*WORK REQUEST*.
Word for word, copy the lines from the one with "Click the Integer field showing 2035368704" to the last line of the data below, counting both, and keep every picture out.

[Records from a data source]
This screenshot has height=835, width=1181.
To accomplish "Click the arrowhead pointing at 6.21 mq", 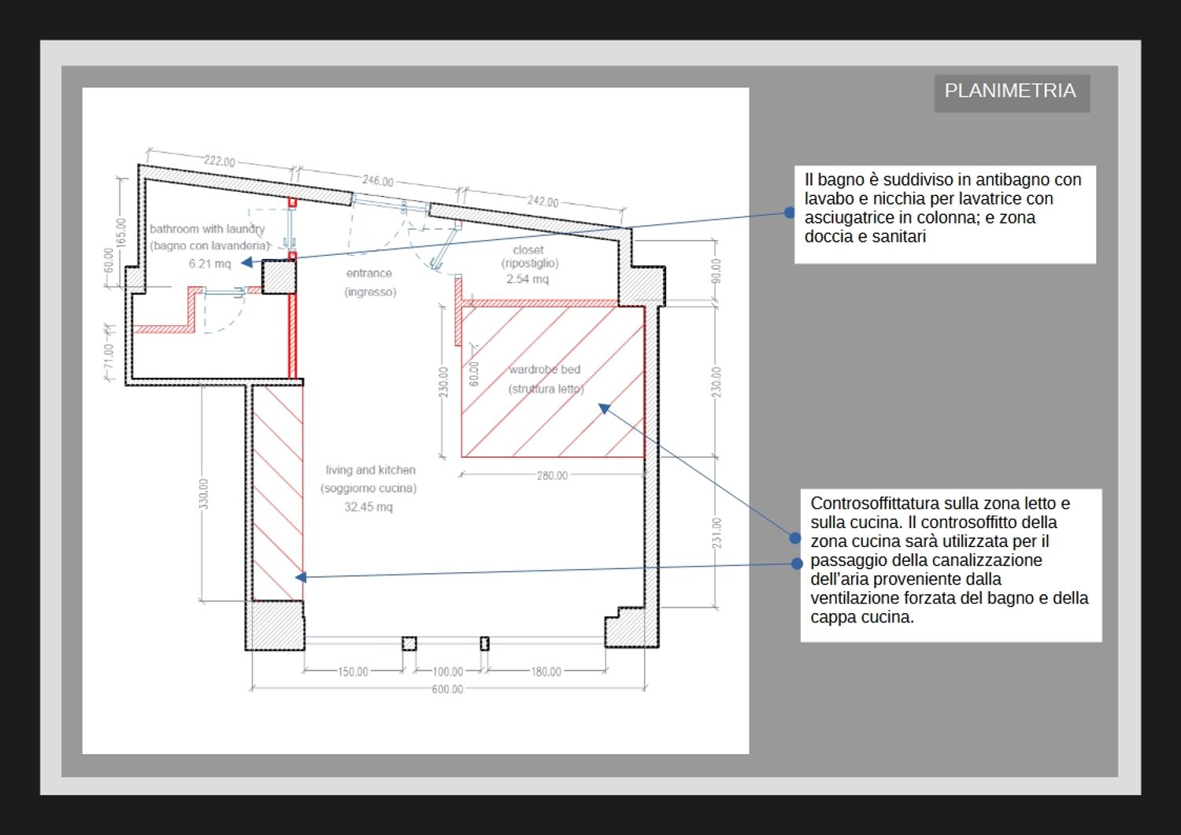I will (247, 263).
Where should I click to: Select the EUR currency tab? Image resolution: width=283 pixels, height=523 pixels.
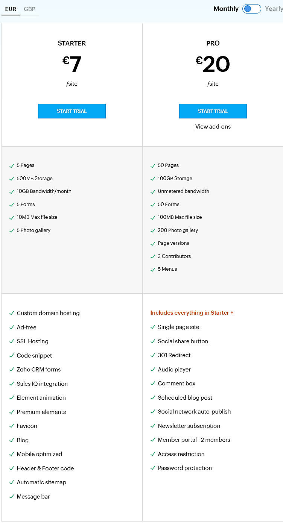(10, 9)
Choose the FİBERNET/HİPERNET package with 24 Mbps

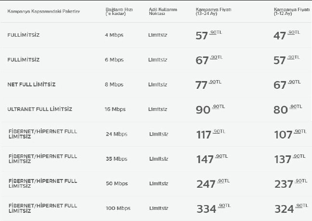pos(42,134)

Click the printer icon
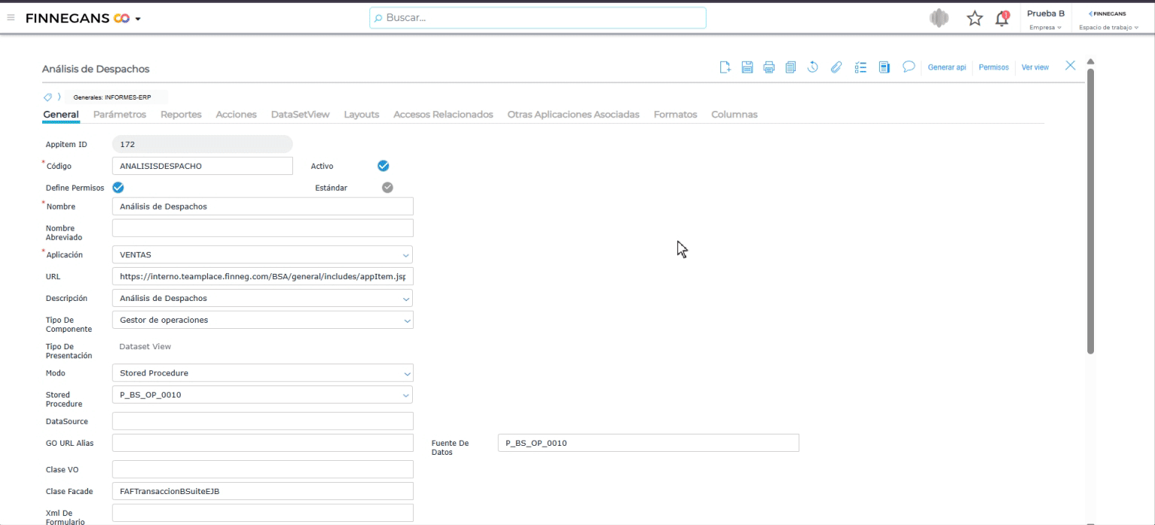click(x=769, y=67)
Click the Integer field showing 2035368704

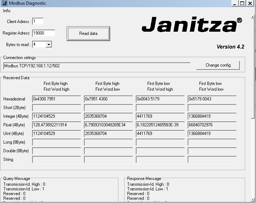point(108,116)
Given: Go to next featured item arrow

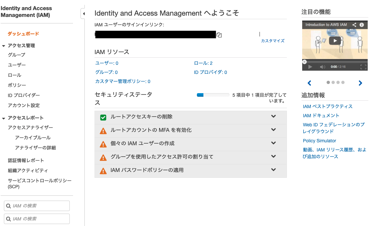Looking at the screenshot, I should (x=360, y=83).
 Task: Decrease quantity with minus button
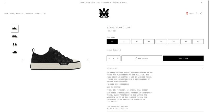(109, 58)
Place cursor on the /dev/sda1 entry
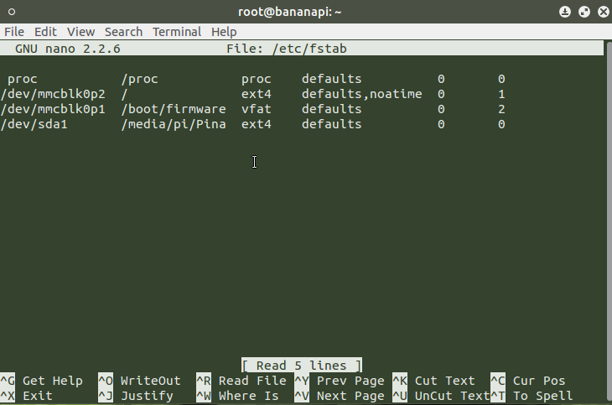Screen dimensions: 612x405 click(x=30, y=124)
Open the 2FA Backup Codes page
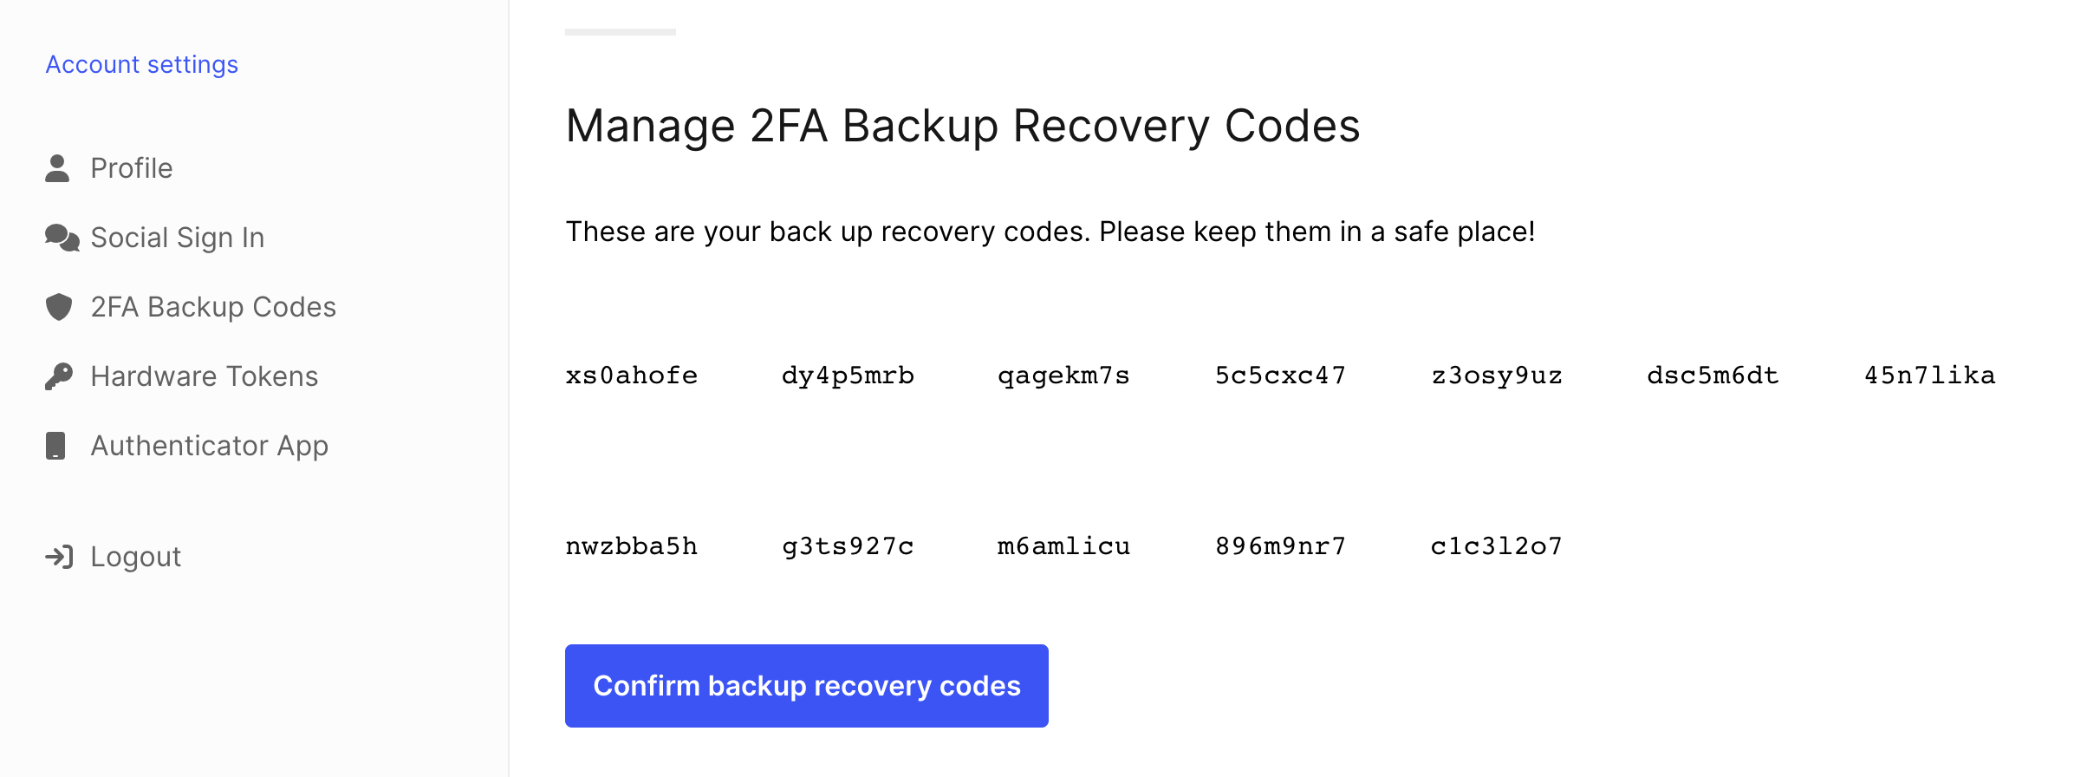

*EXERCISE SOLUTION*.
Click the Integer field showing 2035368704

point(108,116)
Given: Go to next featured item arrow

Looking at the screenshot, I should (x=360, y=83).
 Task: Decrease quantity with minus button
(109, 58)
Place cursor on the /dev/sda1 entry
Screen dimensions: 612x405 click(x=30, y=124)
Open the 2FA Backup Codes page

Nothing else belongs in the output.